The down side of the F5? Actually for me the F5 failed me on 2 areas where it has the most praised among users. First of all the color matrix meter while works very well for color tranparency as well as for digital (if you were to use the F5 reading and set it on a digital camera) but it works very poorly for both color negative and B&W film. The reason is that I found it tends to do a good job to what many nowaday called expose to the right. It watched out for highlight and tend to place the highlight where it won't burn out on slide film. That approach is ok for slide but not for negative where the shadow is generally most important. Negative film has enough latitude toward overexposure to cover the highlight but insufficient exposure in the shadow they look ugly. Since I shoot mostly color neg I now no longer use the matrix meter. The second thing is that while the F5 is great for fill in flash it does it very poorly if the flash is the main light. It tends to underexpose about 2/3 to 1 stops.
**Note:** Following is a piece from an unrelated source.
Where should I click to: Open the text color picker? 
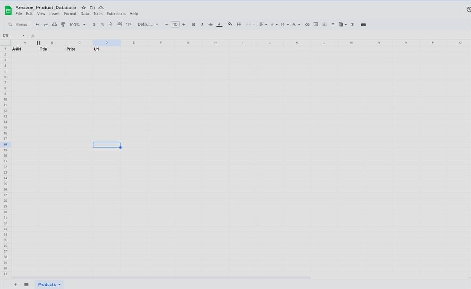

The F100 has a different meter, based on the F90X, with 10 segments (F90X=8 segments). In reality little difference with the F90X, but a bit different than the F5 colour meter, as was noted above.The same trick works for F100 as well.
The F100 has a different meter, based on the F90X, with 10 segments (F90X=8 segments). In reality little difference with the F90X, but a bit different than the F5 colour meter, as was noted above.
I had an F5 briefly, bought used from Adorama. The darn thing wouldn't auto-focus to infinity so I sent it back and now have an F6 instead. I do not know if infinity focus is an issue with the F5 but it is something I'd check on any potential body purchase.
Obviously an issue with that particular body. If the venerable F5 had an issue with infinity focus in general it would not have become such a popular camera.
(Mine has certainly never had a problem auto-focusing at infinity.)
Mine won't auto focus if I point it at a blank sky. I don't think it's a defect.
Mine won't auto focus if I point it at a blank sky. I don't think it's a defect.
I agree with Chan Tran. With B&W and color negative film just use center weighted metering instead of matrix and you're always spot on. The same trick works for F100 as well.
Nor presumably will a F6 either? Don't all autofocus cameras rely on contrast and texture to focus otherwise they "hunt" back and forth.
pentaxuser
Want your F5 to be lighter? Shoot with lithium AA's. Yeah, they aren't cheap, but they definitely make the camera lighter. Infinity focus has never been an issue for me on the F5's I've owned. It's possible my current one might have that issue, but can't really test at this time, since I'm missing a couple pieces. Namely the battery clip and the back.
-J
The size of the center weighted metering area can be set to several different choices in the Custom Settings menu of the F5.
Do you have a preference of setting size? I think 12mm is the default.